Elgoog I'm Floating

The phrase captures a sensation familiar to anyone who has spent too long online: the strange, dissociative lightness of being untethered from reality. After hours of doomscrolling, of comparing, of consuming, the screen can become a void. You are no longer a person with a body. You are a cursor. You are a ghost. "I'm floating" is the quiet confession of the late-night scroller, the user who has forgotten why they opened the browser in the first place.

"elgooG" is a mirror site of Google that hosts a collection of interactive "Easter eggs" and gravity-defying search experiments. The phrase "I'm floating" refers to a specific hidden feature (or a play on the "I'm Feeling Lucky" button) where the search interface behaves as if it's in zero gravity. Here are the most interesting things to know about the elgooG Floating experience: Zero Gravity Physics elgoog i'm floating

One can imagine the phrase as a message in a bottle thrown from the year 1998, when the internet was still a weird, unmonetized frontier. Back then, you could stumble upon a GeoCities page that simply said "I'm floating" against a starry GIF background, and it meant nothing and everything. It was an emotion, not a statement. Today, that sentiment has been reverse-engineered into a search query—a plea to a backwards god for a moment of levity. The phrase captures a sensation familiar to anyone

A random initial velocity vector is assigned to each element. The governing equation for the vertical position $y(t)$ over time $t$ in a floating simulation is distinct from a falling one: You are a cursor

There is also a structural melancholy in the phrase. It is backwards. "Elgoog" is a palindrome’s failed cousin—a mirror that reflects not the same shape, but a distorted one. To say "elgoog" is to perform a small act of resistance against the corporate naming of reality. Google named the act of searching after itself (to “google” something). "Elgoog" un-names it. It suggests a world before or after the search giant, a world where information is not indexed but drifts.

The phrase captures a sensation familiar to anyone who has spent too long online: the strange, dissociative lightness of being untethered from reality. After hours of doomscrolling, of comparing, of consuming, the screen can become a void. You are no longer a person with a body. You are a cursor. You are a ghost. "I'm floating" is the quiet confession of the late-night scroller, the user who has forgotten why they opened the browser in the first place.

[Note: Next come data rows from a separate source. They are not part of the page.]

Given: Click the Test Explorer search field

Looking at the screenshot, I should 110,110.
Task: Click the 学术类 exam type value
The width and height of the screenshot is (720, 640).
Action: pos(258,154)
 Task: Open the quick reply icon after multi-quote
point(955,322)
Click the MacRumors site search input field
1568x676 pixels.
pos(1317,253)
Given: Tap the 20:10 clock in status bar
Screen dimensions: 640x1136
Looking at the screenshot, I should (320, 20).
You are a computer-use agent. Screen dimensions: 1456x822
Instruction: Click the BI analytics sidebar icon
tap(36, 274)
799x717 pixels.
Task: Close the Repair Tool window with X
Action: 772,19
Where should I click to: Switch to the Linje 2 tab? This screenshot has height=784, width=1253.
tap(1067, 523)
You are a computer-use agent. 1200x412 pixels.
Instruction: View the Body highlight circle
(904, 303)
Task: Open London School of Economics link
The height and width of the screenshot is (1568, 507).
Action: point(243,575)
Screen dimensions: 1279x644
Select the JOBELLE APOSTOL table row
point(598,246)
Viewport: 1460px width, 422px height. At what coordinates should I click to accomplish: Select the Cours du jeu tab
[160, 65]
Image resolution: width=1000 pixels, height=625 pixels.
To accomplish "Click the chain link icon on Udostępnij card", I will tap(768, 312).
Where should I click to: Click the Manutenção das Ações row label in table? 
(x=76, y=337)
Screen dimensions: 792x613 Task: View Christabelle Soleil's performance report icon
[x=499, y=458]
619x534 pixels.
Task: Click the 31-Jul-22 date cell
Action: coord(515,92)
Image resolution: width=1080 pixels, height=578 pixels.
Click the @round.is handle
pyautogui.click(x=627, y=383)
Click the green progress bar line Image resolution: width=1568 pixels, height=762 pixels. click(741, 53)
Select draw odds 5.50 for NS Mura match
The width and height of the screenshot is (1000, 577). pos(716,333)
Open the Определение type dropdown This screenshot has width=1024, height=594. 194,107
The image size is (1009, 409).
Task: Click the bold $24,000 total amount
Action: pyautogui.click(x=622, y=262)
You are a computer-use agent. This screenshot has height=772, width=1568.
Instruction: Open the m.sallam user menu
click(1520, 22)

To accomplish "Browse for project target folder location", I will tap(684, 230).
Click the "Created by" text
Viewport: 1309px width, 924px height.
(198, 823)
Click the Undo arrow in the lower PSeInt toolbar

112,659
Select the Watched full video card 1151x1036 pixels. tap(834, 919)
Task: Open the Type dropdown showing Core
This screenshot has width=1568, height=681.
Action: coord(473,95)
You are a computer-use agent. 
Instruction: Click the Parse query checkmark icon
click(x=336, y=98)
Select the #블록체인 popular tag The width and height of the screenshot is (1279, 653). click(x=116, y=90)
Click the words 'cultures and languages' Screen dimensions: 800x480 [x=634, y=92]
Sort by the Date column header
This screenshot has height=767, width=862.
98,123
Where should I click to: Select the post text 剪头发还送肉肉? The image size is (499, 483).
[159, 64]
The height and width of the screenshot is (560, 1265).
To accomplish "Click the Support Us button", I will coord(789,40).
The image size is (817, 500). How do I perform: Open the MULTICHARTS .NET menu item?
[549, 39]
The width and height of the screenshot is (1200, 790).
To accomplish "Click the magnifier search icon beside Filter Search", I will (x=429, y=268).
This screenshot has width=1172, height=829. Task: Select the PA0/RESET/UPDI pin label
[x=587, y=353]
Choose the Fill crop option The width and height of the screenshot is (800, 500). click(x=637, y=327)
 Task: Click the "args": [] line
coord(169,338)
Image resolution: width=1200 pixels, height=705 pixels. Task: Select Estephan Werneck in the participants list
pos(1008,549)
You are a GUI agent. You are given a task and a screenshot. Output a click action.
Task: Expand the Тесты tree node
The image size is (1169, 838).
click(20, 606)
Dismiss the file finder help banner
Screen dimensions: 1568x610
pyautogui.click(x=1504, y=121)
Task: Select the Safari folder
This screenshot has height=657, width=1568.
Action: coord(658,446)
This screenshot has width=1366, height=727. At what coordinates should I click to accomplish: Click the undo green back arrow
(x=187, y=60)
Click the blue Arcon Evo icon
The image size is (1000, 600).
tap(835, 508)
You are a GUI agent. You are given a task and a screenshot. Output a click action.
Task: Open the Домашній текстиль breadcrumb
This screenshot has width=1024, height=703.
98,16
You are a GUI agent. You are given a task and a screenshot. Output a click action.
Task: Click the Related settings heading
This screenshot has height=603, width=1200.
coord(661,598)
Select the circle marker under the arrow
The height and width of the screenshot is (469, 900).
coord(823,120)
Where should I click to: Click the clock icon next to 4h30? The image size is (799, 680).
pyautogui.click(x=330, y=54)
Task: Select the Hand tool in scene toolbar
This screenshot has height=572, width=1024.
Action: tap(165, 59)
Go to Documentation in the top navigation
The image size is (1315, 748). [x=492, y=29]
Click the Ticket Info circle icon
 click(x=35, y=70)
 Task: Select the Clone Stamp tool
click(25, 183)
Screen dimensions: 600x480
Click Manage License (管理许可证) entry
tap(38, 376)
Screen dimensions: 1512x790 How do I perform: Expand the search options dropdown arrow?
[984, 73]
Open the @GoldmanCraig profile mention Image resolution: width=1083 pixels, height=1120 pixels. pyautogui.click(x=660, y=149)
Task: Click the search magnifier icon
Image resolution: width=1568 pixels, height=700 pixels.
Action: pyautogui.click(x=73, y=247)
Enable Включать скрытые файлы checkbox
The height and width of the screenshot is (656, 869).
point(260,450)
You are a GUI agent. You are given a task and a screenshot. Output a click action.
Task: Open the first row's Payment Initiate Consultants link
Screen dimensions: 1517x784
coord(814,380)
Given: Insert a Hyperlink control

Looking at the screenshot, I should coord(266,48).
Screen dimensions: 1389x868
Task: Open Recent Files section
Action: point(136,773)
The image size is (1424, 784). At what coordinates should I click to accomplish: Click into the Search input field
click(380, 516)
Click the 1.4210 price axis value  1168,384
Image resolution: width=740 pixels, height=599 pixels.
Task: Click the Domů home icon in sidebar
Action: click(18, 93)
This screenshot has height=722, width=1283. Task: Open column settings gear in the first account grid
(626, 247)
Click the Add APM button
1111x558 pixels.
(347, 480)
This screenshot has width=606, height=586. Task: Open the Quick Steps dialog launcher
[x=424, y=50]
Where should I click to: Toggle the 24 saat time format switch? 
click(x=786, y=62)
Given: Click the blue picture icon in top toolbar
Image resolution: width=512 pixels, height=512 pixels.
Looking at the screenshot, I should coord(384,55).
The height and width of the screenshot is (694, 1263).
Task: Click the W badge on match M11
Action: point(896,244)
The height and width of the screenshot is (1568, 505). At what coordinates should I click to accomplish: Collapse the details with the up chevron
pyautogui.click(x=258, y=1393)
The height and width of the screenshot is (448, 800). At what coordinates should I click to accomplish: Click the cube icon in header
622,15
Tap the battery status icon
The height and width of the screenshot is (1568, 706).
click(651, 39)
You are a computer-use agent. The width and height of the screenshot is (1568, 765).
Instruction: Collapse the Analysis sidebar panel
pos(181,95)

"elgooG" is a mirror site of Google that hosts a collection of interactive "Easter eggs" and gravity-defying search experiments. The phrase "I'm floating" refers to a specific hidden feature (or a play on the "I'm Feeling Lucky" button) where the search interface behaves as if it's in zero gravity. Here are the most interesting things to know about the elgooG Floating experience: Zero Gravity Physics

One can imagine the phrase as a message in a bottle thrown from the year 1998, when the internet was still a weird, unmonetized frontier. Back then, you could stumble upon a GeoCities page that simply said "I'm floating" against a starry GIF background, and it meant nothing and everything. It was an emotion, not a statement. Today, that sentiment has been reverse-engineered into a search query—a plea to a backwards god for a moment of levity.

A random initial velocity vector is assigned to each element. The governing equation for the vertical position $y(t)$ over time $t$ in a floating simulation is distinct from a falling one:

There is also a structural melancholy in the phrase. It is backwards. "Elgoog" is a palindrome’s failed cousin—a mirror that reflects not the same shape, but a distorted one. To say "elgoog" is to perform a small act of resistance against the corporate naming of reality. Google named the act of searching after itself (to “google” something). "Elgoog" un-names it. It suggests a world before or after the search giant, a world where information is not indexed but drifts.